Question
Ehlers-Danlos syndrome (EDS) type IV is a result of a mutation in the COL3A1 gene, which results in the deletion of one of the exons in the
procollagen transcript.
(a) Describe the location in the cell where the splicing of exons occurs.
(b) Explain the difference between exons and introns.
(c) Predict the effect of the EDS mutation on the structure of the procollagen protein.
(d) Justify your prediction from part (c).
▶️Answer/Explanation
Ans:
(a) The splicing of exons occurs in the nucleus.
(b) The codons in exons are expressed in the protein and code for
amino acids in the protein. Introns are noncoding sequences and do
not code for amino acids in the protein.
(c) The EDS mutation would result in a shorter, less functional
procollagen protein.
(d) If an exon was deleted, the resulting mRNA transcript would not
contain the complete code for the protein. So the translated protein
would be shorter and likely less functional.
Question
A mutation results in the deletion of the TATA box in the promoter of a eukaryotic gene.
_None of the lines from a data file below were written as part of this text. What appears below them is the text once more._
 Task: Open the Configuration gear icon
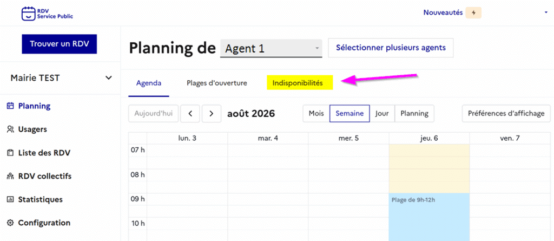(10, 223)
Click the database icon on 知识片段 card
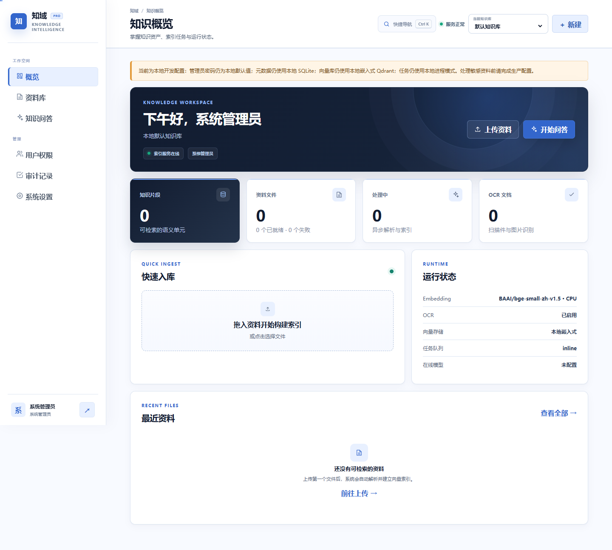Image resolution: width=612 pixels, height=550 pixels. tap(223, 195)
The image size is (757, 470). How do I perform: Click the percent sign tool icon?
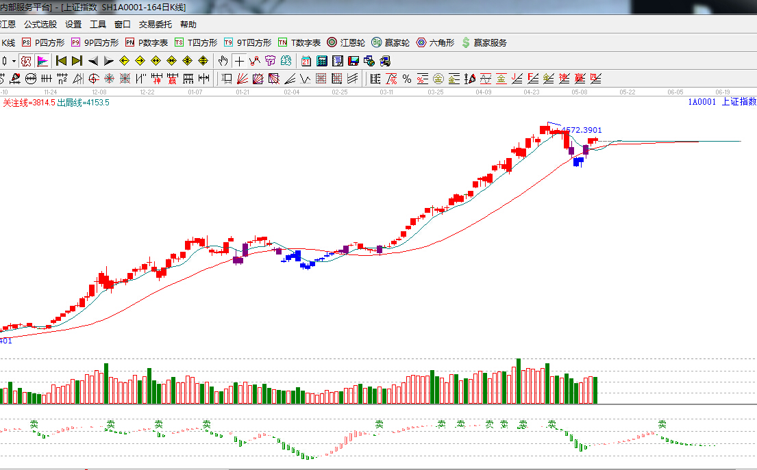click(x=406, y=79)
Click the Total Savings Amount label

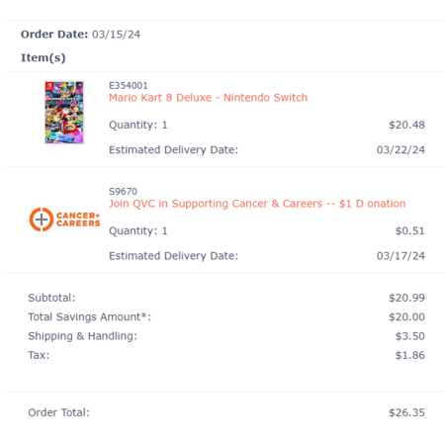tap(90, 316)
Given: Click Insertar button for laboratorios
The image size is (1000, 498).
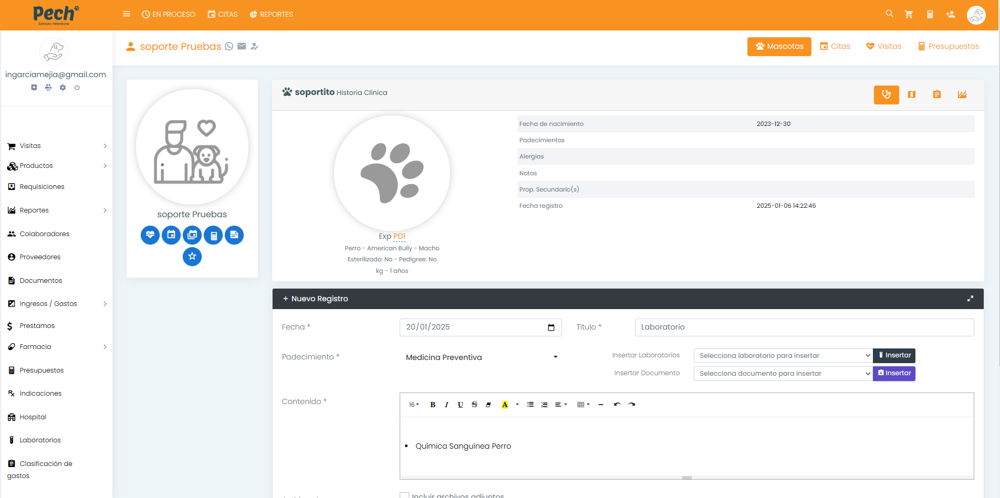Looking at the screenshot, I should [x=894, y=356].
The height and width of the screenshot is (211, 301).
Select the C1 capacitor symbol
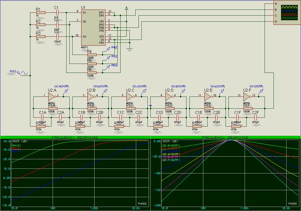57,12
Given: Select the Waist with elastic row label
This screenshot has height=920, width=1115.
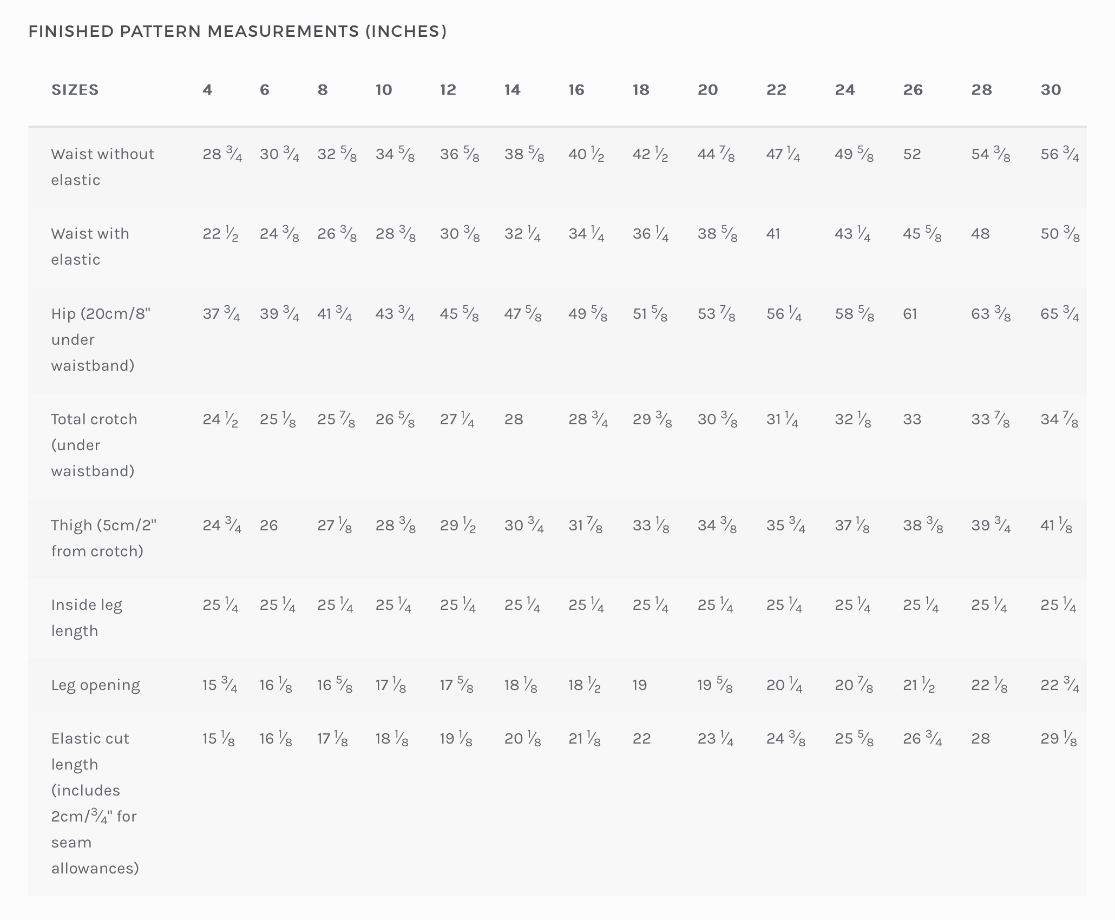Looking at the screenshot, I should pos(90,246).
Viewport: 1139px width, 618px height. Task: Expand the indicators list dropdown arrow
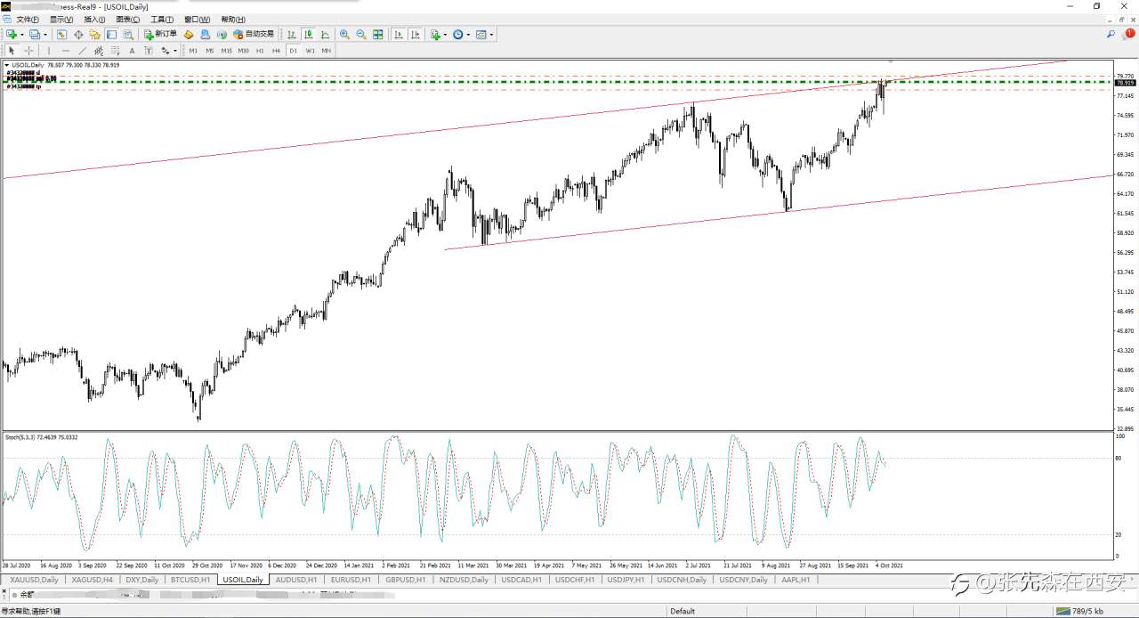pyautogui.click(x=445, y=35)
(a) Describe the function of the promoter in gene expression.
(b) Explain why promoter sequences are highly conserved in living organisms.
(c) The figure that follows shows the gene and the DNA surrounding it. Draw an “X” on the most likely location of the promoter of the gene.
(d) Explain how the deletion of the TATA box in the promoter would most likely affect the levels of protein produced by the gene.
▶️Answer/Explanation
Ans:
(a) The promoter serves as a binding site for RNA polymerase at
which transcription begins.
(b) All living organisms use RNA polymerase, an enzyme that has a
consistent three-dimensional shape. All living organisms need
similar nucleotide sequences in their promoters that RNA
polymerase can recognize.
(c)
(Note that any “X” to the left of the gene is acceptable.)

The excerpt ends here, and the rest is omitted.